- [Records provided]:
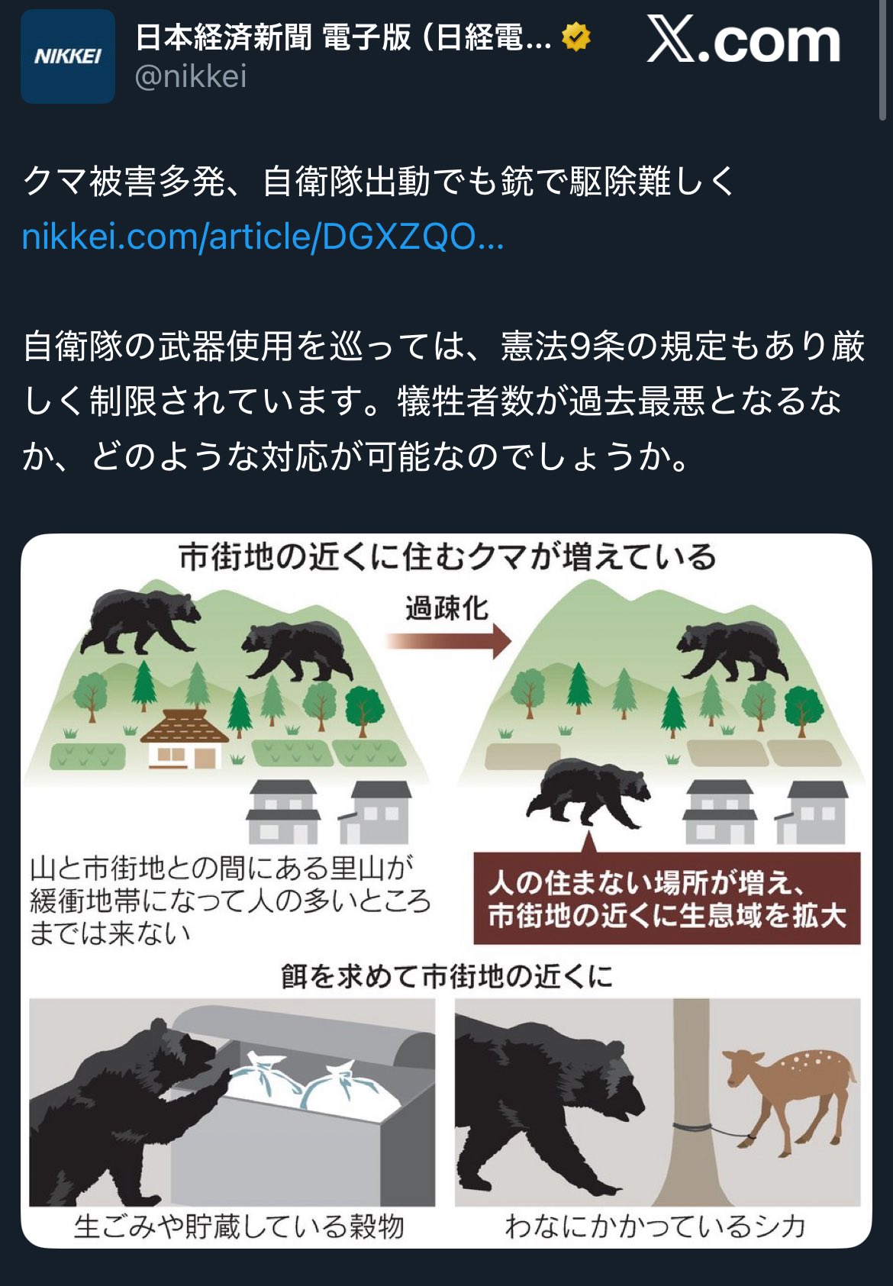This screenshot has width=893, height=1286.
Task: Tap caption 生ごみや貯蔵している穀物
Action: click(x=239, y=1226)
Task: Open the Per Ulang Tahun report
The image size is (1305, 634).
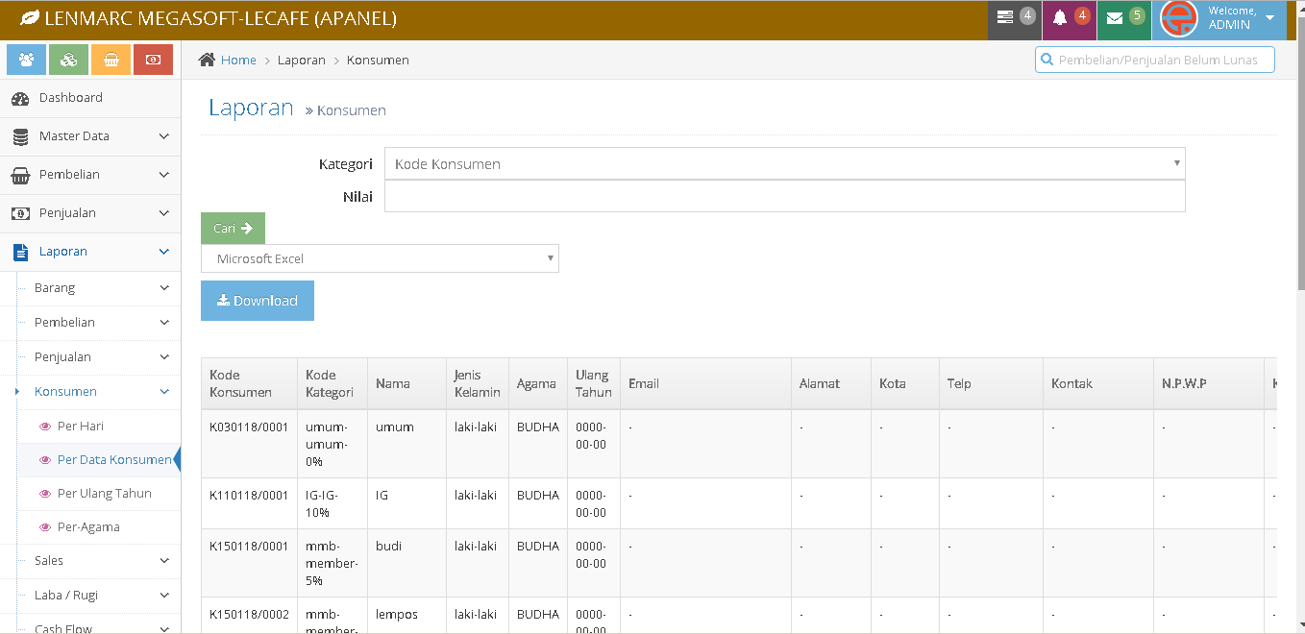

- [Requirement]:
Reproduce every line of the records above without alteration, omitting the pictures.

- [The completed task]:
This screenshot has width=893, height=1286.
Task: Tap caption 生ごみや貯蔵している穀物
Action: click(x=239, y=1226)
Task: Open the Per Ulang Tahun report
The image size is (1305, 634).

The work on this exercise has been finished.